§ Task prompt: Produce the records again in full, exactly as shown below.

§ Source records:
######

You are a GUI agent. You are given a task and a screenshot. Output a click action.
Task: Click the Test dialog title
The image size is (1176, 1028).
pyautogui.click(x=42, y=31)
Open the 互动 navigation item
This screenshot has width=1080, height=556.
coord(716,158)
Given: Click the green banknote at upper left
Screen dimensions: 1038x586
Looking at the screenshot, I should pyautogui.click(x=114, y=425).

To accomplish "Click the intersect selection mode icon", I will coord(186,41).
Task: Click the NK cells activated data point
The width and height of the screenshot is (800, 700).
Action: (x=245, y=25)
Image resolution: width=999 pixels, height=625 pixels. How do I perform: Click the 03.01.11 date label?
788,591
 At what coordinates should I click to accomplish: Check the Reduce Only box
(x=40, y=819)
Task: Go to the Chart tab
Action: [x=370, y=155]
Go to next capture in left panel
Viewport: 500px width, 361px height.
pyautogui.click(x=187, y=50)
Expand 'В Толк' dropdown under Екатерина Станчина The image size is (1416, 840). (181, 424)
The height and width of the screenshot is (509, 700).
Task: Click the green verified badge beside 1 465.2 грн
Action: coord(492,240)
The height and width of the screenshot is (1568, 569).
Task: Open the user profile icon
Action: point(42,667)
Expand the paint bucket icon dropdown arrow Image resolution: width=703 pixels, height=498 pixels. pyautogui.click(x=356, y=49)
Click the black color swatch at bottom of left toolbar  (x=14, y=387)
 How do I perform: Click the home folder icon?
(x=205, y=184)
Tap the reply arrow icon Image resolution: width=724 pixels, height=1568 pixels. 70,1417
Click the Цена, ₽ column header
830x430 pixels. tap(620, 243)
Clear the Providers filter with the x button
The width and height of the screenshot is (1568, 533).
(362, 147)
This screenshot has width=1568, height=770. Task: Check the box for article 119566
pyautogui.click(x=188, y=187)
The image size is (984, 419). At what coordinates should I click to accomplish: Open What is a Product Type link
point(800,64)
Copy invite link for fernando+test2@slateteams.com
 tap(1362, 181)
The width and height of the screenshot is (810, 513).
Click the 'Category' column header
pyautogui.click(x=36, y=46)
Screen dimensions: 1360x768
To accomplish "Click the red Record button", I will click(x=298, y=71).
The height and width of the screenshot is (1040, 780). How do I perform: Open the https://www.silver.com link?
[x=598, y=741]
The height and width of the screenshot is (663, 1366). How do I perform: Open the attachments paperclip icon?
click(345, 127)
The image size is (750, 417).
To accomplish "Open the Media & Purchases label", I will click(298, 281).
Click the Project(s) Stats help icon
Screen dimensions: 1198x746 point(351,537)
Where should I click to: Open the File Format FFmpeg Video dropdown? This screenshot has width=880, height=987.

######

§ Result for this exercise:
You are a GUI agent. You are given a task and a screenshot. Output a click action.
Task: Click the Test dialog title
The image size is (1176, 1028).
pyautogui.click(x=42, y=31)
Open the 互动 navigation item
This screenshot has width=1080, height=556.
coord(716,158)
Given: Click the green banknote at upper left
Screen dimensions: 1038x586
Looking at the screenshot, I should pyautogui.click(x=114, y=425).

To accomplish "Click the intersect selection mode icon", I will coord(186,41).
Task: Click the NK cells activated data point
The width and height of the screenshot is (800, 700).
Action: (x=245, y=25)
Image resolution: width=999 pixels, height=625 pixels. How do I perform: Click the 03.01.11 date label?
788,591
 At what coordinates should I click to accomplish: Check the Reduce Only box
(x=40, y=819)
Task: Go to the Chart tab
Action: [x=370, y=155]
Go to next capture in left panel
Viewport: 500px width, 361px height.
pyautogui.click(x=187, y=50)
Expand 'В Толк' dropdown under Екатерина Станчина The image size is (1416, 840). (181, 424)
The height and width of the screenshot is (509, 700).
Task: Click the green verified badge beside 1 465.2 грн
Action: coord(492,240)
The height and width of the screenshot is (1568, 569).
Task: Open the user profile icon
Action: point(42,667)
Expand the paint bucket icon dropdown arrow Image resolution: width=703 pixels, height=498 pixels. pyautogui.click(x=356, y=49)
Click the black color swatch at bottom of left toolbar  (x=14, y=387)
 How do I perform: Click the home folder icon?
(x=205, y=184)
Tap the reply arrow icon Image resolution: width=724 pixels, height=1568 pixels. 70,1417
Click the Цена, ₽ column header
830x430 pixels. tap(620, 243)
Clear the Providers filter with the x button
The width and height of the screenshot is (1568, 533).
(362, 147)
This screenshot has width=1568, height=770. Task: Check the box for article 119566
pyautogui.click(x=188, y=187)
The image size is (984, 419). At what coordinates should I click to accomplish: Open What is a Product Type link
point(800,64)
Copy invite link for fernando+test2@slateteams.com
 tap(1362, 181)
The width and height of the screenshot is (810, 513).
Click the 'Category' column header
pyautogui.click(x=36, y=46)
Screen dimensions: 1360x768
To accomplish "Click the red Record button", I will click(x=298, y=71).
The height and width of the screenshot is (1040, 780). How do I perform: Open the https://www.silver.com link?
[x=598, y=741]
The height and width of the screenshot is (663, 1366). How do I perform: Open the attachments paperclip icon?
click(345, 127)
The image size is (750, 417).
To accomplish "Open the Media & Purchases label", I will click(298, 281).
Click the Project(s) Stats help icon
Screen dimensions: 1198x746 point(351,537)
Where should I click to: Open the File Format FFmpeg Video dropdown? This screenshot has width=880, height=987.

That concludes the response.